A Tennessee case reflects a similar analysis. In Henley v. State, 98 Tenn. 665, 41 S.W. 352 (1897), the court upheld a law under which states and counties were not *85 liable for fees of witnesses, clerks of the court, sheriffs and magistrates, and costs in many criminal prosecutions. The court explained that "[p]articular services must mean peculiar services; limited services; not ordinary or general services of an individual." 98 Tenn. at 684, 41 S.W. 352.

As the majority notes, this court has also recognized a class of exceptions from the requirement that the government compensate mandated services. In Daly v. Multnomah County, 14 Or. 20, 12 P. 11 (1886), when faced with the question whether article I, section 18 required compensation of witnesses compelled to testify in criminal cases, the court cited Israel v. State, supra, and denied the existence of such a right. Article I, section 18 required compensation only of "particular services" and not "general services." 14 Or. at 22, 12 P. 11. Morin v. Multnomah County, 18 Or. 163, 22 P. 490 (1889), used the same distinction to withhold compensation from a witness who was detained in jail until trial because he was unable to produce the security necessary to guarantee his appearance at trial.

Thus, the three states which share the constitutional requirement that compensation be made for the "particular services" demanded have adopted a similar analytical framework for answering whether a given legal duty gives rise to a cause of action for inverse condemnation. The inquiry has historically involved a determination of whether a compelled service is "official," "general," or "particular," terms which do not have meaning beyond the context of the provision of human labor. Therefore, I cannot agree with the majority that Oregon cases utilizing this analysis, which in turn rely on cases from other jurisdictions interpreting identical clauses, are definitive in interpreting a separate clause involving "property."

The difference in analysis between demanding services without compensation and taking property without compensation is well illustrated in two cases addressing the requirement, developed in England and imported to the American colonies, that able-bodied men must work without compensation to construct and maintain public roads. An act of the General Assembly of the Northwest Territory describes the duty:

"`That all male persons of the age of twenty-one years, and not exceeding fifty, who have resided thirty days in any township of any county within this territory, who are not a township charge, shall over and above the rate of assessment hereinafter mentioned, be liable, yearly and every year, to do and perform two days work on the public roads, under the direction of the supervisor within whose limits they shall be respectively residents.' (Sec. 10, Chapter 28 of Northwest Territory Acts, 1799)." (Quoted in Butler v. Perry, 240 U.S. 328, 332, 36 S. Ct. 258, 259, 60 L. Ed. 672 (1916)).

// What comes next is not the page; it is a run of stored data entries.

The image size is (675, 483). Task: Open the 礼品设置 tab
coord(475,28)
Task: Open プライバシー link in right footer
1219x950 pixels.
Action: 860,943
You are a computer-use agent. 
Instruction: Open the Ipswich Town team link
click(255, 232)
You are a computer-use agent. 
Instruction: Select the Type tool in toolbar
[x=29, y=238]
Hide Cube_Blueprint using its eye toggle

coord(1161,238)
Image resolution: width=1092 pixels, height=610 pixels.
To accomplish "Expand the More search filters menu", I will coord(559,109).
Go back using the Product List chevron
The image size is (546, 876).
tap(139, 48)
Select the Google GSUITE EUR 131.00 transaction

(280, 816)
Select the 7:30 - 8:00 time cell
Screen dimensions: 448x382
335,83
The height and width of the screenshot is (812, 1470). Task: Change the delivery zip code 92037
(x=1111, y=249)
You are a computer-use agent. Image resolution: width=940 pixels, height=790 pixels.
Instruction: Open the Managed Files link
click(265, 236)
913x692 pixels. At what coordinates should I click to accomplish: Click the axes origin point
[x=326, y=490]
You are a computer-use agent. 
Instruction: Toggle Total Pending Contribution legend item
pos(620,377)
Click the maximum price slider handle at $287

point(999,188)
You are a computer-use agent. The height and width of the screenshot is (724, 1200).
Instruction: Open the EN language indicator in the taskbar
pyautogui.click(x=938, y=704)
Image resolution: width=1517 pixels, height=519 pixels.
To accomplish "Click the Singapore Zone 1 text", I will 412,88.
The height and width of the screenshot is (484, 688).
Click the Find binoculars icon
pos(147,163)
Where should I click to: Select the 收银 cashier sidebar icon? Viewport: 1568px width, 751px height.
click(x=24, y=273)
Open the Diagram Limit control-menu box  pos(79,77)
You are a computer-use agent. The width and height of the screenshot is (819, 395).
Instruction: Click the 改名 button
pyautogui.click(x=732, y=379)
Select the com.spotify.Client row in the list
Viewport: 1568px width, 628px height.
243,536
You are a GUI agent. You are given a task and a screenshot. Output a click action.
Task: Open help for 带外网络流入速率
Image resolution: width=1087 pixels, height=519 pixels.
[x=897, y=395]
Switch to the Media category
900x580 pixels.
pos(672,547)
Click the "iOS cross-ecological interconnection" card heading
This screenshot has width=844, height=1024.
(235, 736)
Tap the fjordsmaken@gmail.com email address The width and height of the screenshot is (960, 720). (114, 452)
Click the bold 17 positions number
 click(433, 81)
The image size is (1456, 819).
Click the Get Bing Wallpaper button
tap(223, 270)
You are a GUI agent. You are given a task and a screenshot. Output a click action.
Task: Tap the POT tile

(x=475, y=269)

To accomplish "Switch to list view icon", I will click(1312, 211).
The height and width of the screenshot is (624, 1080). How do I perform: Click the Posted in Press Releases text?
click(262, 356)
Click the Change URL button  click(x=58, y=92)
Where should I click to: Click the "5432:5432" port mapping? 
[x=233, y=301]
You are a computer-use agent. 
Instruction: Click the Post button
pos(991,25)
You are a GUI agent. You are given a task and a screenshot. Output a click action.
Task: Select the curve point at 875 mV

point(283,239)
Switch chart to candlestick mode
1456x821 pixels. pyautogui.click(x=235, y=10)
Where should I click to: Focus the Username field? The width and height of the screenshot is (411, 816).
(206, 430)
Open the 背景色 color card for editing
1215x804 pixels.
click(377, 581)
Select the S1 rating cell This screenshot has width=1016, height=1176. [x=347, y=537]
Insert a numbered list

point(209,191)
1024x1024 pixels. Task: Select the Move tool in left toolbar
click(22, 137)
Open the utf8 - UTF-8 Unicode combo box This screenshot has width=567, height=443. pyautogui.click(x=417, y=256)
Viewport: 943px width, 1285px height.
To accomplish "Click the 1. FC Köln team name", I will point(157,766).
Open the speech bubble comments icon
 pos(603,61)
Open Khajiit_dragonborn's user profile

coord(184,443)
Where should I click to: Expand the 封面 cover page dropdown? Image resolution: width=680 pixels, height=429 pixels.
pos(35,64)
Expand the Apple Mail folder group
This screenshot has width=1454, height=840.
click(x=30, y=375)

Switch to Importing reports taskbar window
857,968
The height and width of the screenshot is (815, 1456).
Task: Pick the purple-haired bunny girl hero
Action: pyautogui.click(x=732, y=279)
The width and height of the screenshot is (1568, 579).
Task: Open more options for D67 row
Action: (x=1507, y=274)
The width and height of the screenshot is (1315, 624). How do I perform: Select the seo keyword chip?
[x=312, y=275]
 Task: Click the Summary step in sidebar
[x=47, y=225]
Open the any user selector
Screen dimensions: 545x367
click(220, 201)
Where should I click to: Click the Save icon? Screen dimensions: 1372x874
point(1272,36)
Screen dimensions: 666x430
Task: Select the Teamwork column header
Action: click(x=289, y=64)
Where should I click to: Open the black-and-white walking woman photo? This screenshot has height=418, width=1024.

The requirement for uncompensated road labor was held not to violate the federal thirteenth amendment's proscription against slavery and involuntary servitude, on the theory that road maintenance work was one of the traditional duties an individual owes to the state "such as services in the army, militia, on the jury, etc." Butler v. Perry, 240 U.S. 328, 333, 36 S. Ct. 258, 259, 60 L. Ed. 672 (1916).[3]

Some states also required road workers to provide use of their teams and wagons, as well as feed for their horses. Challenges arose to the state's appropriation of this private property. Toone v. The State, 178 Ala. 70, 59 So. 665 (1912), considered the propriety of the state's demanding labor and use of teams, wagons and tools for road work. The court found that the requirement to labor on the roads without compensation was a duty "like unto that *86 enjoined upon citizens to serve in person in the militia, etc., and seems to be a mere personal obligation due from the subject, and does not entail upon him the duty of furnishing his property in connection with his personal service. * * *" 178 Ala. at 74, 59 So. 665. However, the obligation to furnish personal property for use in the endeavor did not follow from the duty to provide services. The court stated:

"The books have been examined in vain for an authority which will authorize the exaction from a citizen of the contribution of his property for public service, under the theory that it is his duty as a citizen to so contribute. The state may exact the performance of this personal obligation, or provide a reasonable commutation for same by way of an assessment; but it cannot confiscate his property by devoting it to public use. Section 23 of the [Alabama] Constitution, among other things, says: `But private property shall not be taken for or applied to public use, unless just compensation be first made therefor.' It may be true, that the taking of the property under the act would be for only a few days; but this would nevertheless, be a taking or a compulsion to produce under penalty for a default." 178 Ala. at 74, 59 So. 665.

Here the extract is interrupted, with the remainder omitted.